As this issue goes to press, we ourselves are haunted by the recent untimely deaths of Susan and another beloved colleague, Sue Farinato, who died within weeks of each other. In addition to her day job helping pet owners, Sue trained shelter workers steeped in dog and cat issues to better handle calls about wildlife in distress. Her Wildlife Aid Brigade was a much needed addition to community animal protection, and her death blindsided those whom Sue had taught about everything from renesting baby songbirds to humanely evicting squirrely home invaders.

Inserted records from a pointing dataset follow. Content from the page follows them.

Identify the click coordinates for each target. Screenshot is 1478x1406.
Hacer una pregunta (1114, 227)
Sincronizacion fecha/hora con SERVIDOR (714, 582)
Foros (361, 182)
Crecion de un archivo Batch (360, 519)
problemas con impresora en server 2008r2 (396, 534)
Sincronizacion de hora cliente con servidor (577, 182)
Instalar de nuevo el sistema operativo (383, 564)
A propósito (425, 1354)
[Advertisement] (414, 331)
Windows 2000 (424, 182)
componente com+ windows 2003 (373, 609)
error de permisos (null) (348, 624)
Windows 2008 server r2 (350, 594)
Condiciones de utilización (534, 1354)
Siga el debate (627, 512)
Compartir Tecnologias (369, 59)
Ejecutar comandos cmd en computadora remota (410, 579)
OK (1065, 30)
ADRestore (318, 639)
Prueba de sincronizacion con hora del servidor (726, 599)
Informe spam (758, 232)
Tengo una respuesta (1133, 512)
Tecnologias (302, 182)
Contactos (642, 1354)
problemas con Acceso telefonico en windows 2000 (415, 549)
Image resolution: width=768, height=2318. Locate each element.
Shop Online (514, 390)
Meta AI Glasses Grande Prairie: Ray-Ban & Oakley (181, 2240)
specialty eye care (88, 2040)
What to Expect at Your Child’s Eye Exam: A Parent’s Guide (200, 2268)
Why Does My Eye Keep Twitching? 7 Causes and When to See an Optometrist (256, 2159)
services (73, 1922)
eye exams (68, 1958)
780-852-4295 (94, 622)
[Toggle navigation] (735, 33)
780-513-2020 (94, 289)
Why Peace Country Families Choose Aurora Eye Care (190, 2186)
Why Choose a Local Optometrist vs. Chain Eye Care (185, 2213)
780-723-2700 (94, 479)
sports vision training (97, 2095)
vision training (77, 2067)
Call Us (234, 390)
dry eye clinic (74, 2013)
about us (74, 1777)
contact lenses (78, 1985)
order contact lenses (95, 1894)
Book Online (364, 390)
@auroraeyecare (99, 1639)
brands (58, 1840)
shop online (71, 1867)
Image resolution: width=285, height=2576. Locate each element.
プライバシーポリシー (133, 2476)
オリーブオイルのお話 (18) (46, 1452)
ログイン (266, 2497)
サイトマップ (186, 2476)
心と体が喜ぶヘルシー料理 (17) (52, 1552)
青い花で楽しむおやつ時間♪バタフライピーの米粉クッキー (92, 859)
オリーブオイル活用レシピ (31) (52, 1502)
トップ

The innovations pioneered by Sue and Susan are key to driving progress in a field where resources are few and challenges vast. This issue is filled with the stories of likeminded souls: people like Ethan Brown and Biz Stone, who’ve developed a product designed to better compete with products from factory farms, and Tony and Donna Demetriades, who’ve worked with many people and animals—including another nosy and conservation-minded detection dog—to preserve their property for wildlife.

Such stories resonate far beyond these pages, as our profile of Humane Society Veterinary Medical Association member Lori Pasternak (September/October 2011) did for Santa Fe, N.M., veterinarian Carolyn Fletcher. “She’s got a lot to teach us,” says Fletcher, who plans to visit Pasternak’s clinic in Richmond, Va., observing how it combines low-cost surgery with community service. Fletcher wants to establish a similar clinic to serve her community’s rural areas and pueblos. “It’s a great model for somebody like me who’s just … starting to get the ball rolling.”

The ripple effect—of one advocate inspiring another—keeps our editorial calendar filled with more ideas than we could ever have room for in these 40 pages. It also comforts us in our time of grief, remembering how many lives our colleagues have touched and will continue to inspire even long after they’re gone.